Four years ago, Gillum may have been the first Democratic gubernatorial candidate to win Duval County in 32 years — but the 63,704 Black voters in the county who didn’t participate in the 2018 midterms was nearly twice the statewide margin of victory for Republican Gov. Ron DeSantis, 32,463 votes, and nearly six times the margin of victory for Republican Sen. Rick Scott, who topped three-term incumbent Democratic Sen. Bill Nelson by just over 10,000 votes.
In every Florida midterm election since 2002, Black voter turnout has trailed overall turnout.
Still, Duval County Supervisor of Elections Mike Hogan says, his office never targets its get-out-the-vote messaging to a specific political party, group of voters or portion of town.

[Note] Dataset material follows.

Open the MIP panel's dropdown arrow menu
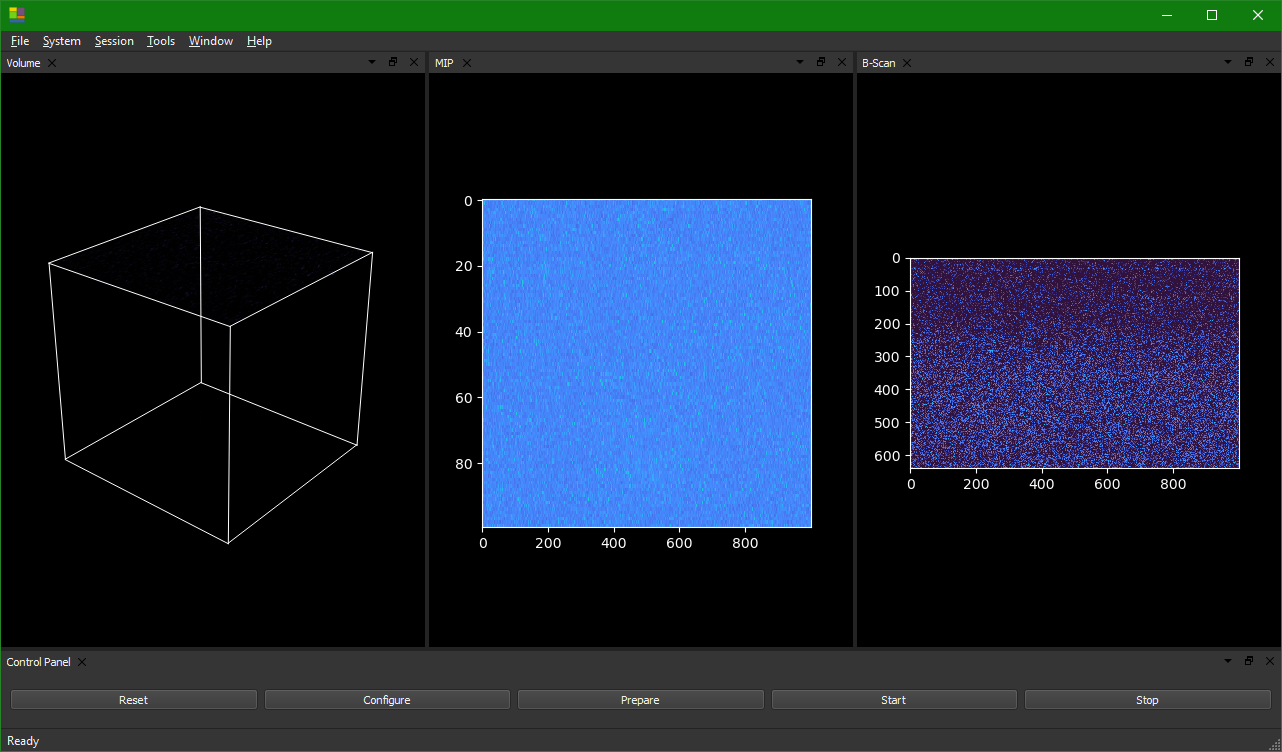This screenshot has width=1282, height=752. (798, 61)
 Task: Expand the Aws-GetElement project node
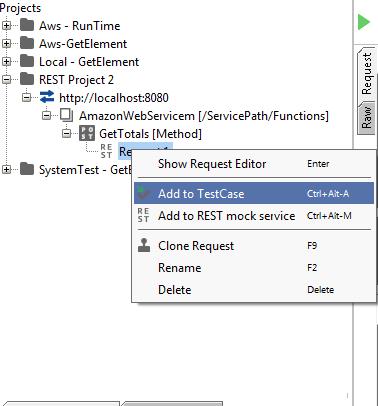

“The real driver, in any election turnout, is the candidate or the candidates,” Hogan tells Jacksonville Today. “This general ballot is huge. It's got a lot of different races, from federal, state and local…that's why that (turnout) number is going to double (from the primary) just because of that.”
This August, when only 28.8% of the Duval County electorate voted, turnout among Black voters was 27.3%.
“In Jacksonville, and everywhere else, you can’t expect Black voters to come out if you’re not speaking directly to them,” says Obi Umunna, a Jacksonville Democratic strategist who has worked with sheriff candidate Lakesha Burton’s campaign and others. “Unless you feel they are part of the process, and make them feel their vote is specifically part of the process, you’re not going to get them to turn out and you shouldn’t expect them to.”
That means he counsels campaigns to focus less on criminal justice reform and more on universal issues that may be less of hot buttons, like property taxes and access to jobs and capital.
Duval in the spotlight
“Whatever happens in this state will happen because of Black voters,” Cliff Albright, the co-founder of Atlanta-based Black Voters Matter, said during a rally at St. Stephen AME Church in Jacksonville this month. “Duval will shape the way the entire state goes. You have to believe you have that power.”
The Black Voters Matter “Blackest Bus In America” bus tour is visiting more than two dozen cities across America to encourage Black voters to participate in the midterms. Jacksonville was one of four Florida cities on the agenda ahead of early voting.
The tour stops are cities with large Black electorates — Philadelphia, Detroit and Washington D.C. — or a history of racial protests and race riots — Wilmington, North Carolina; Minneapolis, Charleston — or with a Historically Black College. Jacksonville has all three.
Daryl D. Jones, board chairman of the D.C.-based Transformative Justice Coalition, said his organization and others brought the Blackest Bus Tour to Jacksonville because community leaders requested their help in energizing Black voters.
Next month’s election is the first time since Minneapolis police killed George Floyd that Duval County will elect a sheriff. It will also be the first election since city-county consolidation when Duval voters will simultaneously elect a governor, U.S. senator, a freshman member of congress and a sheriff at the same time.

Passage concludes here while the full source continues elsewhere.